Bailout-related salary restrictions that had been imposed on power utility PPC from 2010, like all other state-controlled entities, have been officially lifted by the board following the Greek State’s reduced stake to less than 49 percent, for the first time in the company’s 70-year history, early last month.
Employees will now regain rights for bonus payments, adding a further two months of salaries to their annual income.
The completion of PPC’s equity capital increase in early November left the Greek State with 34 percent of the company. Foreign institutional investors hold an overall 50 percent and domestic stakeholders have a 16 percent share.
The company’s workforce numbers and payroll cost have been reduced in recent years following a series of voluntary exit programs.
In 2009, a year before the salary restrictions were imposed, PPC’s annual payroll cost totaled 1.49 billion euro. It fell to 1.24 billion euros in 2010, when the company’s workforce numbered 21,845 persons. By 2019, PPC’s payroll cost had fallen to 817 million euros before dropping further last year, to 734.8 million euros, as a result of the voluntary exit programs, leaving 13,832 employees on the company payroll at the end of last year.

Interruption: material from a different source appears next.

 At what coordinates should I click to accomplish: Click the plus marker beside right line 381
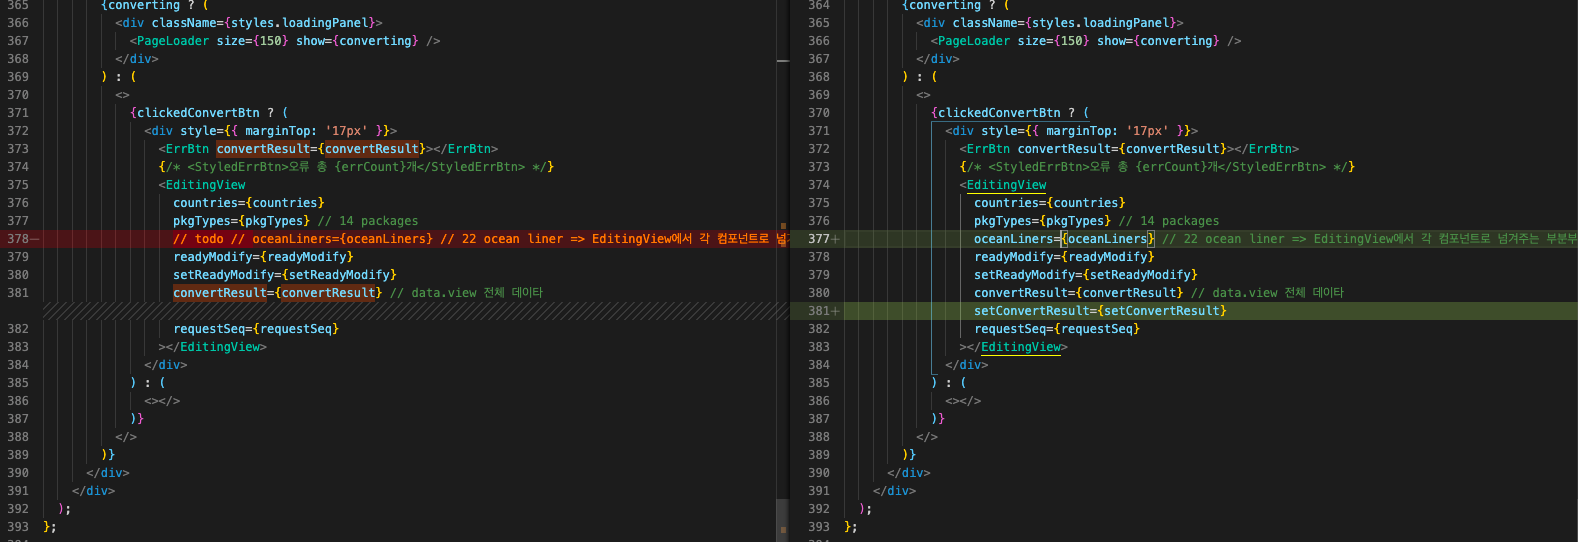(835, 311)
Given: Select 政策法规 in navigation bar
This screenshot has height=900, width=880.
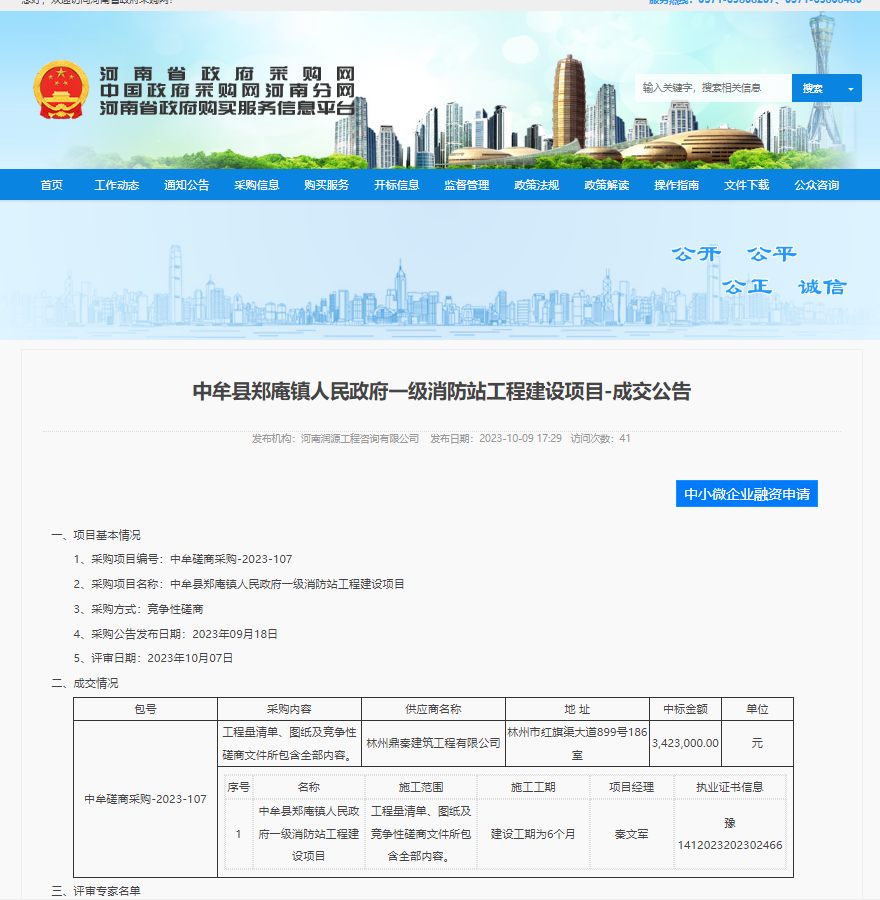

The contraction continued in the first nine months of 2021. Payroll cost fell to 482.7 million euros, not including lump-sum exit payments, from 519.2 million euros in the equivalent nine-month period of 2020, while the workforce numbered 13,103 at the end of this year’s nine-month period. These figures indicate the end-of-year payroll and workforce numbers will be lower compared to the end of last year.